Bu seyahatin mayası öyle bir tuttu ki, kabardı da kabardı, bereketi doldu taştı. Önce Amazon sahneye girdi. Oğlumun “pembe nehir yunusu görme” hayali sayesinde de o dönem için inanılmaz bir bütçeyle ve olası en bakir noktada hayalimiz gerçekleşti. 

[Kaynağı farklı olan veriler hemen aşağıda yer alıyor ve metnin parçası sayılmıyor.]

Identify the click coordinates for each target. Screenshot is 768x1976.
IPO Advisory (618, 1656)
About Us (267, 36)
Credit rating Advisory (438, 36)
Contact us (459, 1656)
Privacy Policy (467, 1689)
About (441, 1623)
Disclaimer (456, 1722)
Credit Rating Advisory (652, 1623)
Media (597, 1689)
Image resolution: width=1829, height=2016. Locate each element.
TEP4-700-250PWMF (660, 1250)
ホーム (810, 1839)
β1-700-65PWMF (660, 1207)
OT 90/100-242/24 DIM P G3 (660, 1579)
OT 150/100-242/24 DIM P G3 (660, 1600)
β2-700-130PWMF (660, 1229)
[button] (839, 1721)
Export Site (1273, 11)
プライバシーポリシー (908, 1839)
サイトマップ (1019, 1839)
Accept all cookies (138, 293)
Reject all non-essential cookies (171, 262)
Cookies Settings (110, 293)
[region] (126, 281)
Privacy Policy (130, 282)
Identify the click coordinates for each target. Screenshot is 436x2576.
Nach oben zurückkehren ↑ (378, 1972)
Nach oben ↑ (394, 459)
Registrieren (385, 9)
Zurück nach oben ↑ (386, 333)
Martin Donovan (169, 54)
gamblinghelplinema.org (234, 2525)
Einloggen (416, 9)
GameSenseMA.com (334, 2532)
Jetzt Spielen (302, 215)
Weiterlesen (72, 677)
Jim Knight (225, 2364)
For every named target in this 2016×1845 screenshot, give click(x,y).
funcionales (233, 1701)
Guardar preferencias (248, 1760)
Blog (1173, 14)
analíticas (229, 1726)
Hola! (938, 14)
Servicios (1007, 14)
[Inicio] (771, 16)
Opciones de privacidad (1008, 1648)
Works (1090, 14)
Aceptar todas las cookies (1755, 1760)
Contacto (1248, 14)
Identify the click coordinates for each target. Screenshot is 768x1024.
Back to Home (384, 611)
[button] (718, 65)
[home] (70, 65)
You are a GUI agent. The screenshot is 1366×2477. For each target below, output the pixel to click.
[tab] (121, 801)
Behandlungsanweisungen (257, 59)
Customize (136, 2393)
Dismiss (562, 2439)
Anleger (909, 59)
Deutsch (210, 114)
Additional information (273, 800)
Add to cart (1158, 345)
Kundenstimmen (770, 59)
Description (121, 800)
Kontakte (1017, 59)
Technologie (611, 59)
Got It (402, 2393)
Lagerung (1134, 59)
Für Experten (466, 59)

Paraguay’ın oyuna dahil olması ise benim kadar gezmeye düşkün arkadaşım Ümmühan’ın vesilesiyle oldu. Ben daha önce Kanada-ABD sınırında yer alan Niagara Şelaleleri’ni görmüştüm. Beğenmiştim beğenmesine ama tıpatıp benzeri bir şeyi göreceğimiz varsayımıyla, La Paz’dan Iguazu’ya geçmenin astronomik maliyetine katlanmaya da değmeyeceğini düşünmüştüm. Dolayısıyla da Amazon rüyamızın ardından niyetim hem zamanı hem de bütçeyi gözeterek, Rio’ya yani Brezilya’ya geçmekti. Ümmühan ise hayatında gördüğü ilk dev boyutlu şelale olan Iguazu’nun çok keyifli bir yer olduğunu, ayrıca etrafta envai çeşit hayvanatın hoplayıp zıplayarak dolaştığını ve dolayısıyla da Poyraz’ın bayılacağını söyleyerek motivasyon için ihtiyacım olan anahtar kelimeleri söyledi. Poyraz bayılacaksa kesin gitmeliydik.😊 İnsanoğlu, nedeni olunca nasılına da mutlaka çözüm buluyor. 

Nasıl ederiz de Iguazu’ya, hem rahat hem de elimizi kolumuzu kaptırmadan gideriz diye radarlarımı açmışken, Bolivya içinde önce La Paz’dan Santa Cruz’a, oradan da Paraguay’ın başkenti Asuncion’a, gayet uygun fiyatlı uçak bileti buldum. ✈️ Asuncion’dan sınıra ise otobüs ile gidecektik.🚌 Böylesine, programın içine birdenbire yeni bir ülkenin girmesi, üstelik de bu sayede ekonomi yaratılması başlı başına komik bir olay. Oysa normalde yeni bir ülke demek ilave bütçe demek olmalıydı, öyle değil mi? Demek ki Paraguay’a ayak basmak alnımızın yazısıymış ve de kadere karşı koymayıp bazen böyle akışa kapılmakta hayır varmış.🙏 İşte böylelikle Paraguay, hiç hesapta yokken bizi kendine çekti, işimizi kolay eyledi ve haliyle de kendini sevdirdi hınzır.😊

KISACA PARAGUAY

🇵🇾 Paraguay, alan olarak ülkemizin %60’ı kadar. Paraguay, landlocked denilen türde yani denize komşusu olmayan bir ülke. Komşuları ise Bolivya, Arjantin ve Brezilya.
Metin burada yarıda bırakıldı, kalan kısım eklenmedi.